### Records for this exercise ###
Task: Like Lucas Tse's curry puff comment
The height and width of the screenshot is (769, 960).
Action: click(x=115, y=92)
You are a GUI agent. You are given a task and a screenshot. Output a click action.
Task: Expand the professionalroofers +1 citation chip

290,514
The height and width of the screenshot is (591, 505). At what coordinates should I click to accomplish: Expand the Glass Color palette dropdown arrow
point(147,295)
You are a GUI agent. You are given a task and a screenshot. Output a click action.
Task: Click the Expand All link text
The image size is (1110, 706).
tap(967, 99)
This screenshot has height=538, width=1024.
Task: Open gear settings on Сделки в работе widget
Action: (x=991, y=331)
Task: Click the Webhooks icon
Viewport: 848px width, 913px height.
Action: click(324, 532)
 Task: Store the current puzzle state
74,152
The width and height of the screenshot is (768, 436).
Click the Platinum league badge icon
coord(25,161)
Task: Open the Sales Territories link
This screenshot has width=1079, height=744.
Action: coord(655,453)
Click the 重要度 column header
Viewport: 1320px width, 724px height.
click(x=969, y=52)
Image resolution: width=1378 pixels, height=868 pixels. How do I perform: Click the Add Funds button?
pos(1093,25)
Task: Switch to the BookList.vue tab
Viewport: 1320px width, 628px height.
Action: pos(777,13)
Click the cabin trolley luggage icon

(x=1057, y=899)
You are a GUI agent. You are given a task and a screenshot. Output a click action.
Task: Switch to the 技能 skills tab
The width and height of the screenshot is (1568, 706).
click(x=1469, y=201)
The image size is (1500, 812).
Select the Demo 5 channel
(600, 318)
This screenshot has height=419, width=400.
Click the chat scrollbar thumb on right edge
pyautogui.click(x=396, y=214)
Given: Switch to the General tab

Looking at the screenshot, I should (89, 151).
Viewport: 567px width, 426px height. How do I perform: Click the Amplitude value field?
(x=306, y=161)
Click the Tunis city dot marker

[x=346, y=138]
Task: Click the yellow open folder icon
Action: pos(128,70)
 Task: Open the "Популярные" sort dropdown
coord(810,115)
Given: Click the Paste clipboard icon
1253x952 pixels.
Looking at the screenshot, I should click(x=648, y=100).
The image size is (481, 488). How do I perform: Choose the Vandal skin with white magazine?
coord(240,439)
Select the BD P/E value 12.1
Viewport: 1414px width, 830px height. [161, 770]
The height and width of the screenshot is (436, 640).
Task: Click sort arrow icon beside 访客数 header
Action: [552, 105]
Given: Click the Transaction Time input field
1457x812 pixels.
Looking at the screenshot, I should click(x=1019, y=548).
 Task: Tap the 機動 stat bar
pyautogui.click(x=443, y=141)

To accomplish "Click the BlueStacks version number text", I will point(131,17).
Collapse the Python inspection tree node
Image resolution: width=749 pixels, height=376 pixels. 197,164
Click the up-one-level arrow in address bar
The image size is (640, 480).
###
▶ Exercise requirements
Please render every line of the items above as a JSON list of strings, one string per line, leaving out any blank lines.

▶ Output for this exercise
[
  "Task: Like Lucas Tse's curry puff comment",
  "The height and width of the screenshot is (769, 960).",
  "Action: click(x=115, y=92)",
  "You are a GUI agent. You are given a task and a screenshot. Output a click action.",
  "Task: Expand the professionalroofers +1 citation chip",
  "290,514",
  "The height and width of the screenshot is (591, 505). At what coordinates should I click to accomplish: Expand the Glass Color palette dropdown arrow",
  "point(147,295)",
  "You are a GUI agent. You are given a task and a screenshot. Output a click action.",
  "Task: Click the Expand All link text",
  "The image size is (1110, 706).",
  "tap(967, 99)",
  "This screenshot has height=538, width=1024.",
  "Task: Open gear settings on Сделки в работе widget",
  "Action: (x=991, y=331)",
  "Task: Click the Webhooks icon",
  "Viewport: 848px width, 913px height.",
  "Action: click(324, 532)",
  " Task: Store the current puzzle state",
  "74,152",
  "The width and height of the screenshot is (768, 436).",
  "Click the Platinum league badge icon",
  "coord(25,161)",
  "Task: Open the Sales Territories link",
  "This screenshot has width=1079, height=744.",
  "Action: coord(655,453)",
  "Click the 重要度 column header",
  "Viewport: 1320px width, 724px height.",
  "click(x=969, y=52)",
  "Image resolution: width=1378 pixels, height=868 pixels. How do I perform: Click the Add Funds button?",
  "pos(1093,25)",
  "Task: Switch to the BookList.vue tab",
  "Viewport: 1320px width, 628px height.",
  "Action: pos(777,13)",
  "Click the cabin trolley luggage icon",
  "(x=1057, y=899)",
  "You are a GUI agent. You are given a task and a screenshot. Output a click action.",
  "Task: Switch to the 技能 skills tab",
  "The width and height of the screenshot is (1568, 706).",
  "click(x=1469, y=201)",
  "The image size is (1500, 812).",
  "Select the Demo 5 channel",
  "(600, 318)",
  "This screenshot has height=419, width=400.",
  "Click the chat scrollbar thumb on right edge",
  "pyautogui.click(x=396, y=214)",
  "Given: Switch to the General tab",
  "Looking at the screenshot, I should (89, 151).",
  "Viewport: 567px width, 426px height. How do I perform: Click the Amplitude value field?",
  "(x=306, y=161)",
  "Click the Tunis city dot marker",
  "[x=346, y=138]",
  "Task: Click the yellow open folder icon",
  "Action: pos(128,70)",
  " Task: Open the \"Популярные\" sort dropdown",
  "coord(810,115)",
  "Given: Click the Paste clipboard icon",
  "1253x952 pixels.",
  "Looking at the screenshot, I should click(x=648, y=100).",
  "The image size is (481, 488). How do I perform: Choose the Vandal skin with white magazine?",
  "coord(240,439)",
  "Select the BD P/E value 12.1",
  "Viewport: 1414px width, 830px height. [161, 770]",
  "The height and width of the screenshot is (436, 640).",
  "Task: Click sort arrow icon beside 访客数 header",
  "Action: [552, 105]",
  "Given: Click the Transaction Time input field",
  "1457x812 pixels.",
  "Looking at the screenshot, I should click(x=1019, y=548).",
  " Task: Tap the 機動 stat bar",
  "pyautogui.click(x=443, y=141)",
  "To accomplish \"Click the BlueStacks version number text\", I will point(131,17).",
  "Collapse the Python inspection tree node",
  "Image resolution: width=749 pixels, height=376 pixels. 197,164",
  "Click the up-one-level arrow in address bar",
  "The image size is (640, 480)."
]